(Target pointing data)
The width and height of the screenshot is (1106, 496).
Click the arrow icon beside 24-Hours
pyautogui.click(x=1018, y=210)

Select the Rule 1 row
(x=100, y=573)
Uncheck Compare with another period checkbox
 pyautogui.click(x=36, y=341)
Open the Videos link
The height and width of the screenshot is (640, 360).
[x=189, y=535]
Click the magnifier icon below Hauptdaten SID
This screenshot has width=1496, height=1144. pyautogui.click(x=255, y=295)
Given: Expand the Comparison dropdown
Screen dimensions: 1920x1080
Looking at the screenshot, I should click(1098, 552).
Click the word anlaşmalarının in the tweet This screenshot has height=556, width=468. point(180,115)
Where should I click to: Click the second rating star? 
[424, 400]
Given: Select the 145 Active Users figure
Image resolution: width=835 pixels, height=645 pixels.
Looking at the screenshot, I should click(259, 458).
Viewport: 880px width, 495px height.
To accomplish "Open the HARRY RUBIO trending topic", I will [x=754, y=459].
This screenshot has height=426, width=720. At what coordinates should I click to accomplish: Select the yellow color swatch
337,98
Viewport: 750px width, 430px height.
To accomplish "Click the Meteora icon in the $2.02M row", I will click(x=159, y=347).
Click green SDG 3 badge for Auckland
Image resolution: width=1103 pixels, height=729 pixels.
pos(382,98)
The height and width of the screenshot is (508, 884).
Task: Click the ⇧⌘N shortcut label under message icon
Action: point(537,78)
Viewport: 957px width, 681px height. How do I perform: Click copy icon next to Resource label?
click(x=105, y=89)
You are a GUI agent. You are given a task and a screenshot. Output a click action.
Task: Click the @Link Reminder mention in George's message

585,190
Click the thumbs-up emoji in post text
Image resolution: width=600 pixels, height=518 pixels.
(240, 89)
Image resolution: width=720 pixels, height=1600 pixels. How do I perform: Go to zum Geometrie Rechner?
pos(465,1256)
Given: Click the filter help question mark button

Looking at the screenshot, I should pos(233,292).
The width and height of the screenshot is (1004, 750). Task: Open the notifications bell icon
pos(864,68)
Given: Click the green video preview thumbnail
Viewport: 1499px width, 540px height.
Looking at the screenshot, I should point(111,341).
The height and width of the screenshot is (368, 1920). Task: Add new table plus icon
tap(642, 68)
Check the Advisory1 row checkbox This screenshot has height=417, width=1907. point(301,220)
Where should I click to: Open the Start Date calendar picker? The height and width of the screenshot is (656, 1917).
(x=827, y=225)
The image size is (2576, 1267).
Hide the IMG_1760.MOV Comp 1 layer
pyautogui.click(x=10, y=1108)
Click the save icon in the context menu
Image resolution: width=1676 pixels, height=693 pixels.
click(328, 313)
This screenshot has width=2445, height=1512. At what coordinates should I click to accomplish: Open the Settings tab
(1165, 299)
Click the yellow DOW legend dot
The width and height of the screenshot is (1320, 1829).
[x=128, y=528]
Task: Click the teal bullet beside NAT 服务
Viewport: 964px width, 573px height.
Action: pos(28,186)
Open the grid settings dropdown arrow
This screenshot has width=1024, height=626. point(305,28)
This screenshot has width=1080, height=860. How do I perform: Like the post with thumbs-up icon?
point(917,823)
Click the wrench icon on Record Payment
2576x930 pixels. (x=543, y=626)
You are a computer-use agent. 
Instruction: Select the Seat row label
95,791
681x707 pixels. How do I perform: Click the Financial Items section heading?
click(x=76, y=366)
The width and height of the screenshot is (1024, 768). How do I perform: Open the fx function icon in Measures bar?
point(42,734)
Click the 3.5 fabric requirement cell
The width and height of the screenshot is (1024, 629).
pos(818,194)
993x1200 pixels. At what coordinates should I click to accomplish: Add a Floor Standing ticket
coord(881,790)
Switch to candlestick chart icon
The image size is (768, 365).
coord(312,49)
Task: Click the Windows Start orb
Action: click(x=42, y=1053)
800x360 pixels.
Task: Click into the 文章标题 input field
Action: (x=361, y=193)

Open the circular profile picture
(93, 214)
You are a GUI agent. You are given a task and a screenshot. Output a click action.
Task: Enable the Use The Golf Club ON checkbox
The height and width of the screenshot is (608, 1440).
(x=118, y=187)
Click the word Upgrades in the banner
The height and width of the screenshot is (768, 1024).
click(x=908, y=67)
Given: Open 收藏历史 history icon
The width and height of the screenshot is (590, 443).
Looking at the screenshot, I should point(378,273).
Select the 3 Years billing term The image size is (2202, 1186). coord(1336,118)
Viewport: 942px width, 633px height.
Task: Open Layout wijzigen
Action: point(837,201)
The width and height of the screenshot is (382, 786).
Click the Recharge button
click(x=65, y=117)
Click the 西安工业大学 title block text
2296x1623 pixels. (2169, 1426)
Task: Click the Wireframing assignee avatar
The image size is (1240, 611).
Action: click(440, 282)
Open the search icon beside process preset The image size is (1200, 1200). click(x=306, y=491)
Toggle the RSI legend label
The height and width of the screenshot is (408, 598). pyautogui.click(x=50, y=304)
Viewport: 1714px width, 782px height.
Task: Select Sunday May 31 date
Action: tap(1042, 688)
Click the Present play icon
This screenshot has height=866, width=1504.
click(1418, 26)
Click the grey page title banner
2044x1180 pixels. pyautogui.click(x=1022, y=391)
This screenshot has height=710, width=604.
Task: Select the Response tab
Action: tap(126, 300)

### Problem statement
Retype the lines of the material between the line containing "Where should I click to: Click" and the line containing "Looking at the screenshot, I should click(259, 458).", inclusive.

### Response for this exercise
Where should I click to: Click the second rating star? 
[424, 400]
Given: Select the 145 Active Users figure
Image resolution: width=835 pixels, height=645 pixels.
Looking at the screenshot, I should click(259, 458).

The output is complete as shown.